Introduction
The Defense Advanced Research Project Agency (DARPA) has been proactive, sponsoring atomic-clock miniaturization exploration since 2005, coinciding with dynamically evolving use cases where accuracy and small form factors are critical in applications from munitions to naval navigation.
The engineering team at Benchmark in Rochester, Minnesota, working alongside our customer, played a crucial role in making this technology a reality. After a multi-year engagement, this highly collaborative effort has produced a chip-scale atomic clock for mass assembly. It’s several times smaller, consumes less power, and costs less than previous devices.
The Challenge: Why Size Matters in Atomic Clocks
Many of today’s communications, navigation, finance, cloud, and defense applications rely on the proven accuracy of atomic clocks.
In the past, harnessing the power of oscillating atoms for the precise timekeeping required racks of CPUs and expensive, sophisticated, and bulky technologies that consume massive amounts of energy. These atomic Big Bens are housed in scores of temperature-controlled buildings around the world, including the National Institute of Standards and Technology (NIST) atomic clock in Boulder, Colorado.

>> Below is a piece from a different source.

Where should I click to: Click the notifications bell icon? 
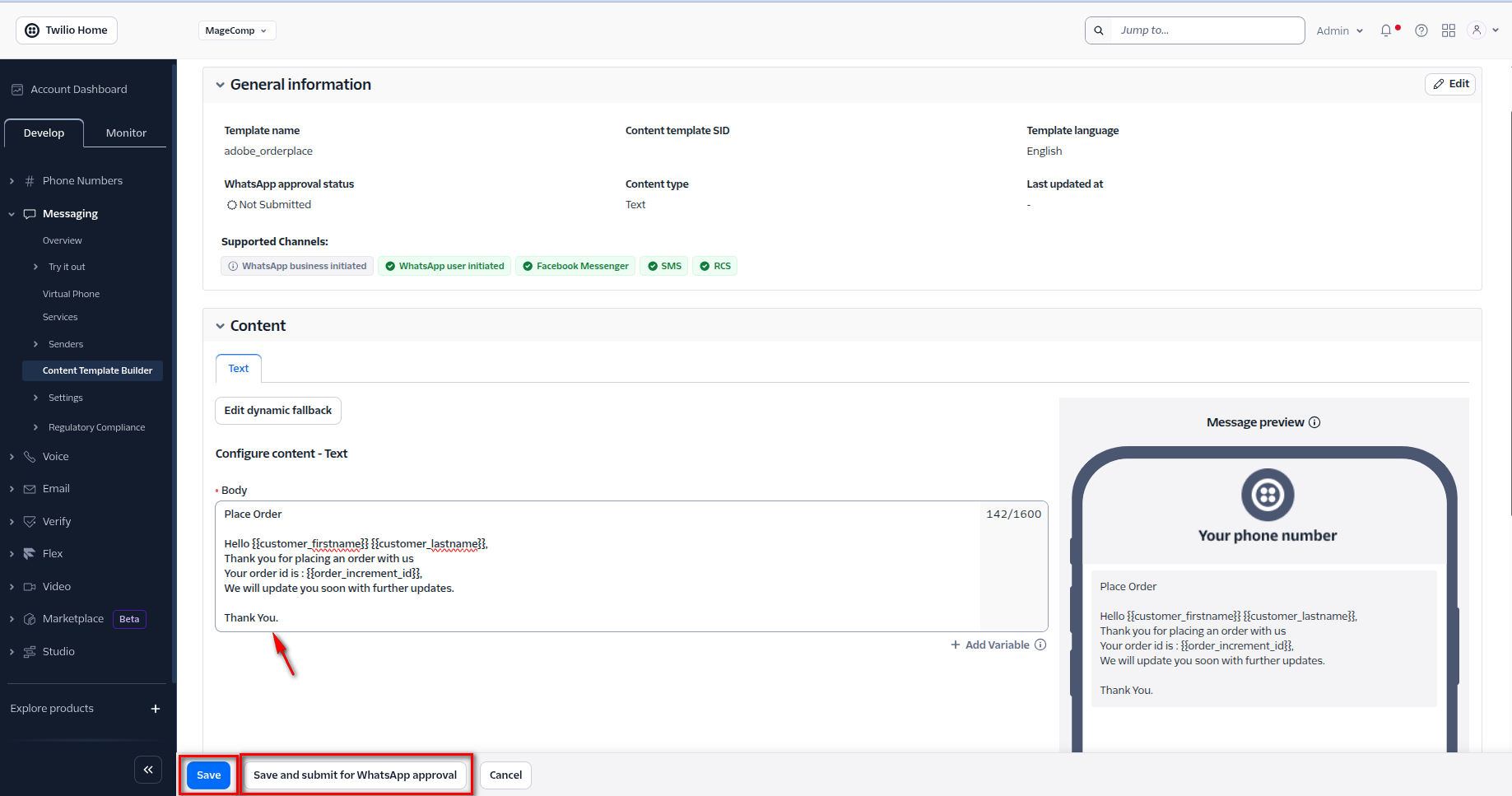1386,30
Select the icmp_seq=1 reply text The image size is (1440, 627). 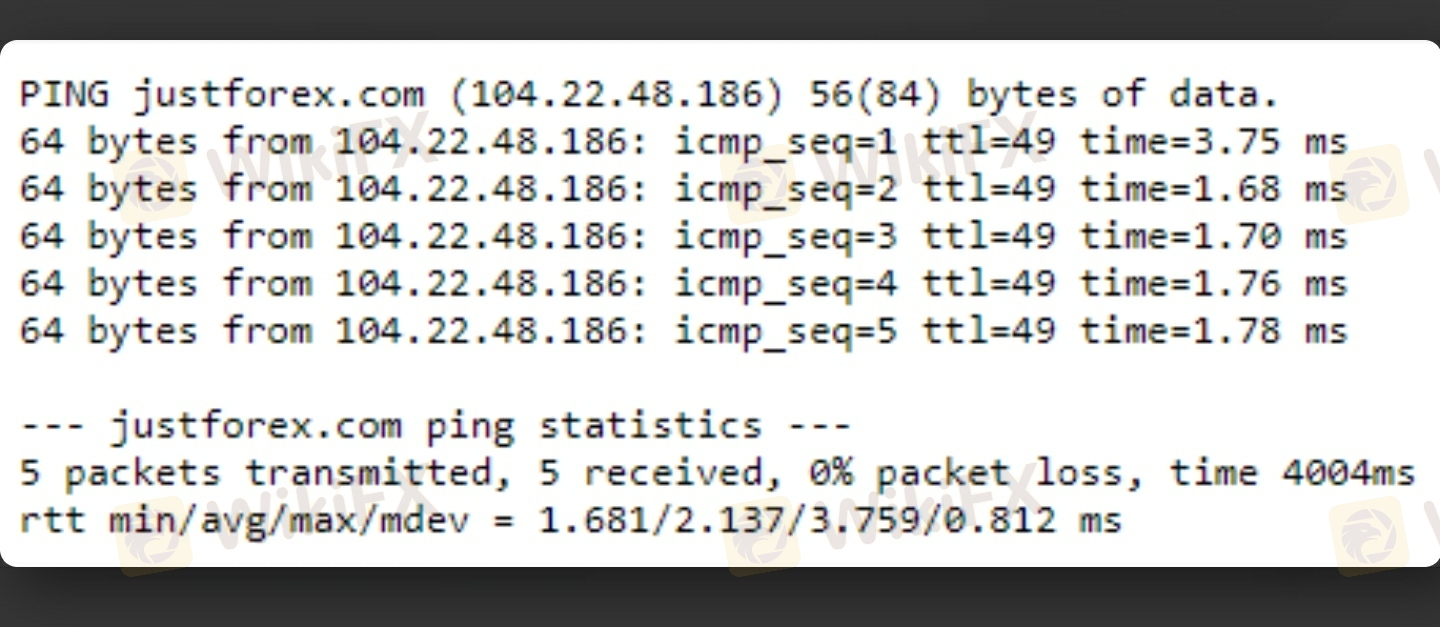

More modern atomic clocks also orbit the globe in satellites, providing vital reference signals that are essential to our unrelenting reliance on the Global Positioning System (GPS) in everything from driving to national defense.
Over time, however, researchers have discovered razor-thin inaccuracies and potential risks inherent to our current outsized and orbiting atomic clocks.
Power outages, fluctuating temperatures, jammed or off-orbit satellites can upend many of the activities most civilians take for granted. For national security, the result could be even more dire.
Further, emerging technologies—especially 5G networks and GPS alternatives—require even more precise timekeeping on much smaller, more portable platforms.
DARPA Dreams Small
Preparing for greater commercial and military demand, DARPA launched the chip-scale atomic clock (CSAC) program in 2005 to fund research and development jam-resistant CSACs, 100x smaller, consume 50x less power and offer impressive timing stability for their size, weight, and power (SWaP).
While Abionic developed a functioning prototype of their second-generation abioSCOPE®, the company required an engineering and manufacturing partner who could help bring their product to market.
This first-gen technology is now commercially available, but limitations persist due to the physics of the designs. Calibration requirements and frequency drift can generate timing errors, threatening accuracy, and reliability. So, in 2016, the agency asked engineers to dream even smaller. The Atomic Clock with Enhanced Stability (ACES) project explored next-generation development of even more miniaturized, battery-powered atomic clocks with proven stability, repeatability, and environmental sensitivity.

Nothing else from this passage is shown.